特に、長年家族だけで生活が完結していた場合、外部との接点がほとんど存在しないことがあります。
その結果、親の支援が途切えた途端に、ゴミ屋敷化、金銭トラブル、地域からの孤立、医療の中断 などの問題が、一気に表面化することがあります。
本来であれば、もっと早い段階で福祉や医療、地域支援につながることができていれば、防げた可能性のあるケースも少なくありません。
家族による支援が長期間続くと、本人が社会との接点を持たないまま年齢を重ねてしまう場合があります。
例えば、生活に関する支援を「本人のため」と思って家族が先回りして行い続けることで、本人自身の「できる力」や「経験を積む機会」が育ちにくくなるケースもあります。
もちろん、障害特性によって必要な支援は異なりますし、家族による支援そのものが悪いわけではありません。
親が支援できるうちから、少しずつ外部支援につながり、社会との接点を増やしていくことが大切です。
それは単に「自立を促す」ということではなく、将来の生活を安定させるための準備でもあります。
家族依存構造では、親やきょうだいが支援を抱え込みやすくなります。
私は相談援助の現場で、初回相談の場面で感情があふれ出してしまうお母さんやお父さんを数多く見てきました。

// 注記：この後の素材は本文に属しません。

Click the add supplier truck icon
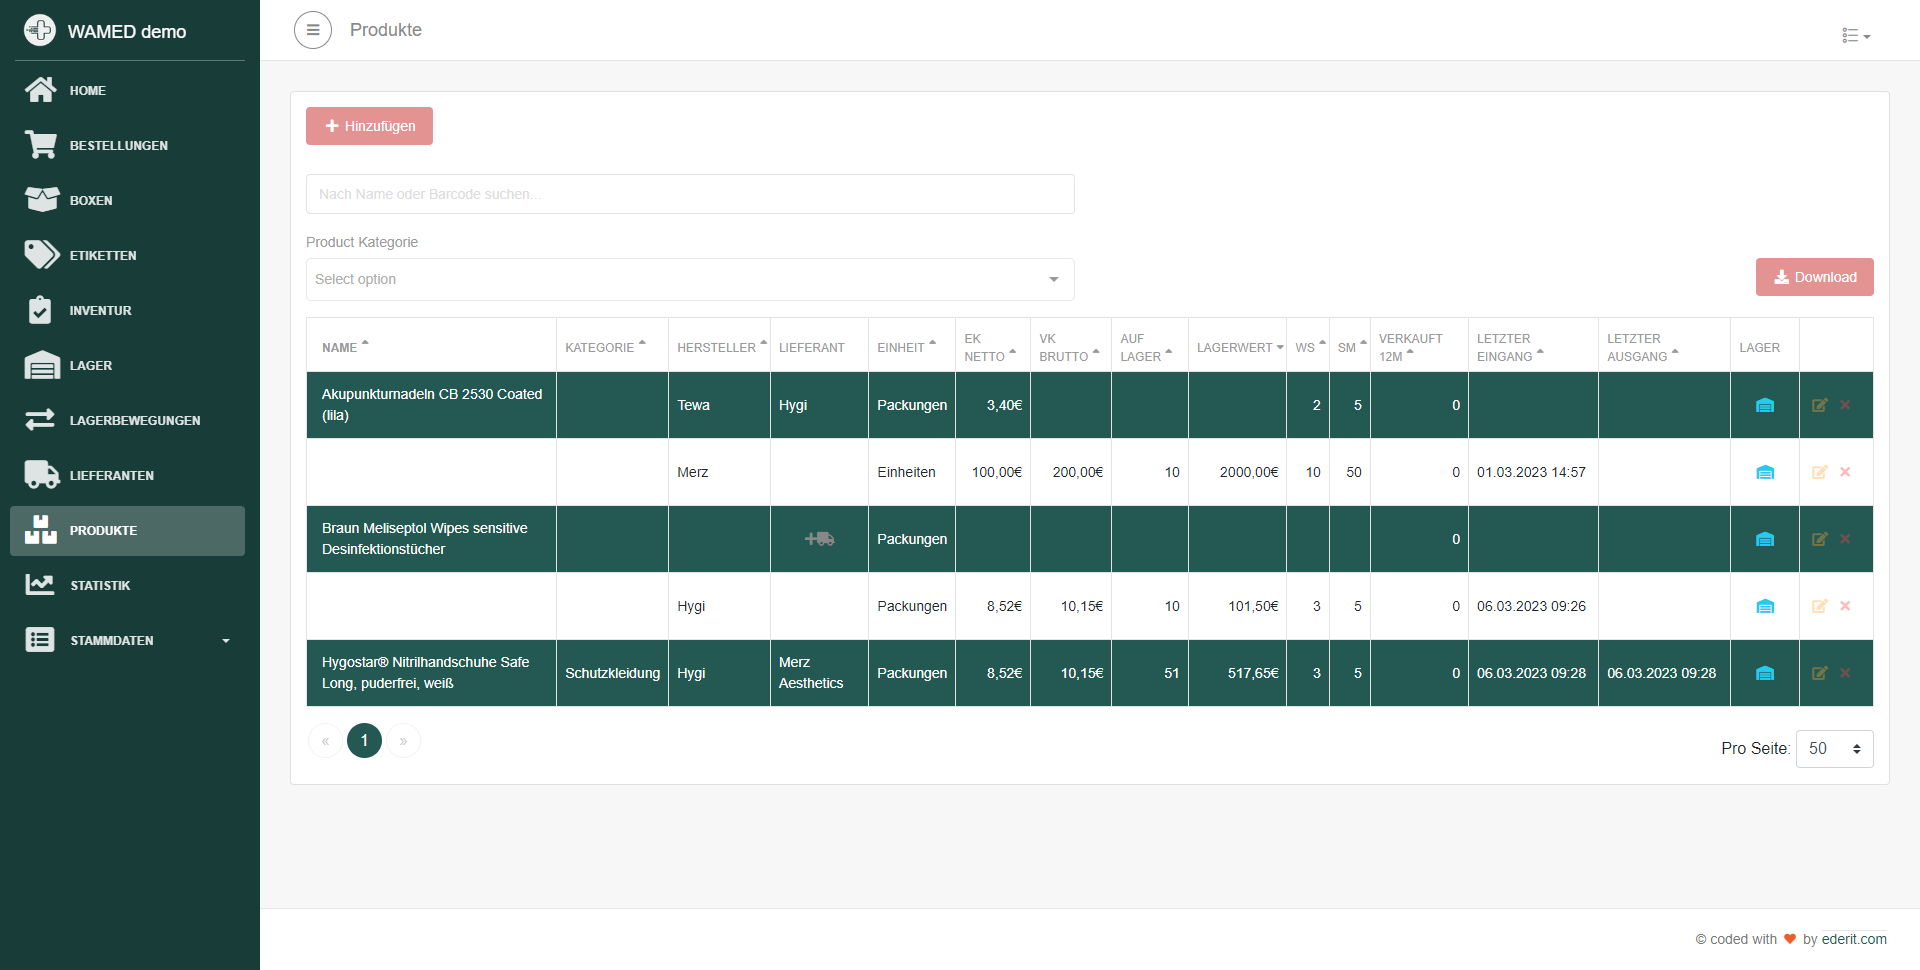This screenshot has width=1920, height=970. (x=819, y=539)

長年、誰にも相談できず、「自分たちが何とかしなければならない」と抱え込み続けてきた結果、ようやく支援につながった段階で張り詰めていたものが限界を迎えてしまうのだと思います。
特に、責任感の強いご家族ほど、「子どもは親だけで守らなければならない」という思い込みにとらわれていることがあります。

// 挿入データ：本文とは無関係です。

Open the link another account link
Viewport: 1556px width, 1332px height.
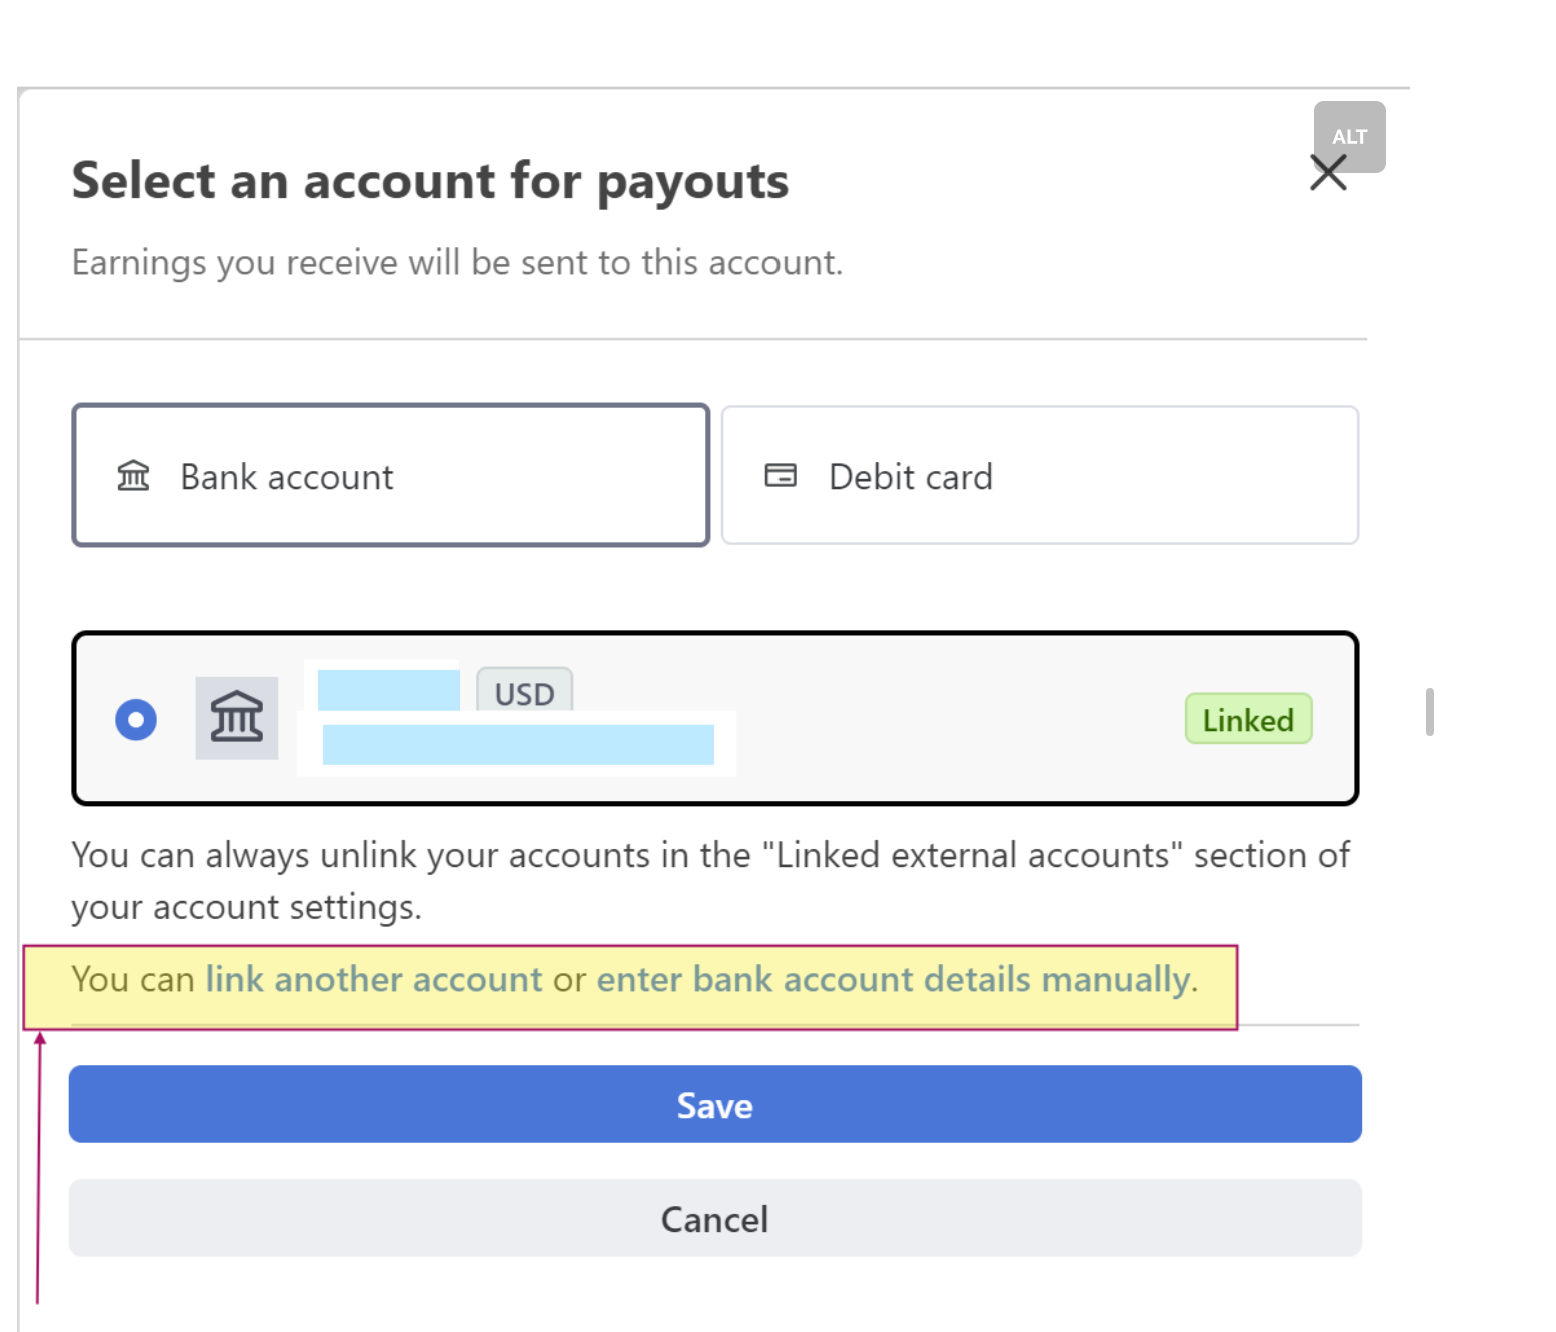[x=373, y=979]
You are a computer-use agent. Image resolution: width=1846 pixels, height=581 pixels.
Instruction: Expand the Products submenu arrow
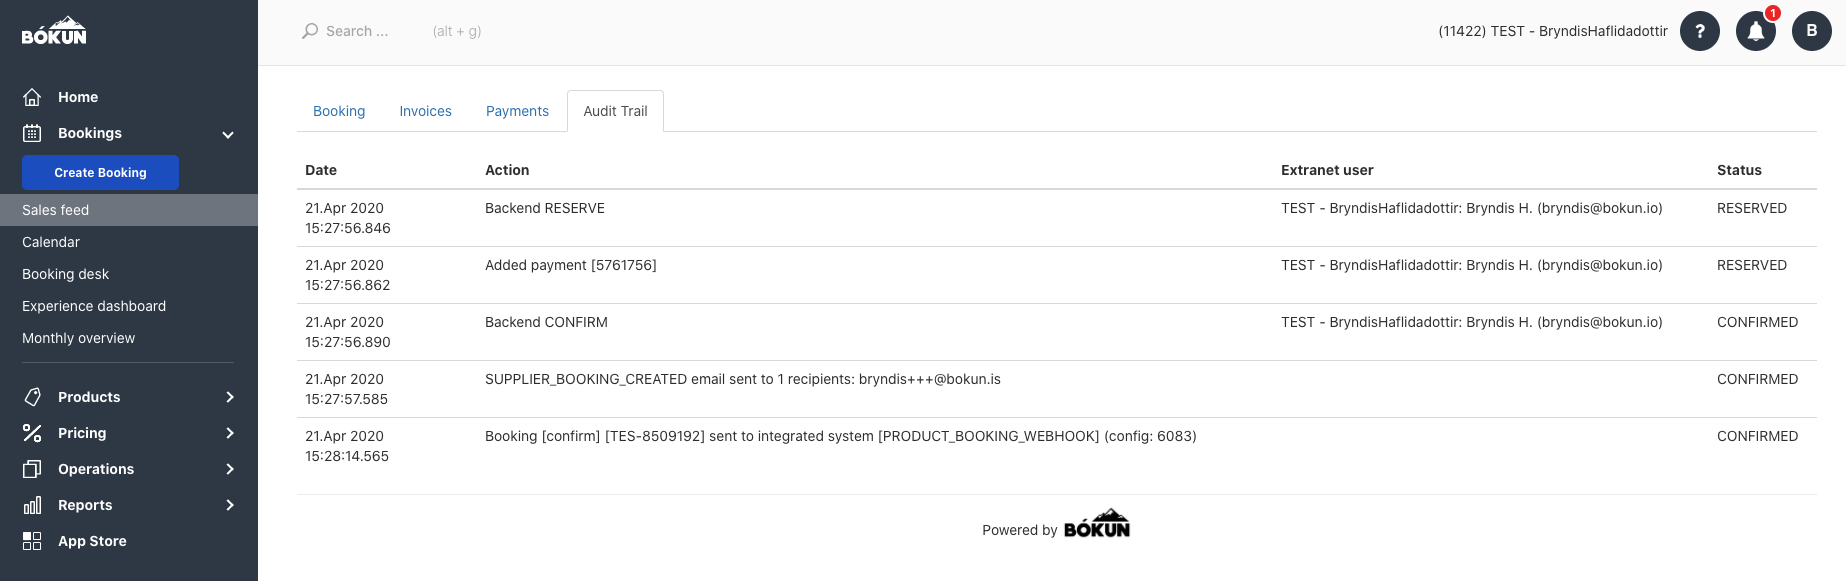pyautogui.click(x=230, y=397)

もちろん、子どもを大切に思う気持ちは自然なことです。
しかし、その責任感が強すぎるあまり、外部へ助けを求めることに罪悪感を抱いてしまうケースも少なくありません。
また、「家族なのだから支えて当然」という社会的な空気も、支援要請を難しくしている要因の一つかもしれません。
その結果、家族だけで問題を抱え込み、気づいたときには家族全体が疲弊してしまっていることがあります。
「家族が頑張る」ではなく「支援を分散する」
重要なのは、家族の負担をゼロにすることではありません。
一人の家族に支援を集中させないことです。
つまり、
• 行政
• 相談支援専門員
• ヘルパー
• 医療
• 地域
• 成年後見人
• グループホーム
などへ支援機能を分散していく必要があります。
これは「家族の代わりを作る」というより、「社会との接点を増やす」作業です。
計画相談支援
計画相談支援は、本人に合った障害福祉サービスの計画を作成する制度です。
本人の生活状況や家族の負担、将来的なリスクなどを整理しながら、「今後どのような支援が必要なのか」を一緒に考えていきます。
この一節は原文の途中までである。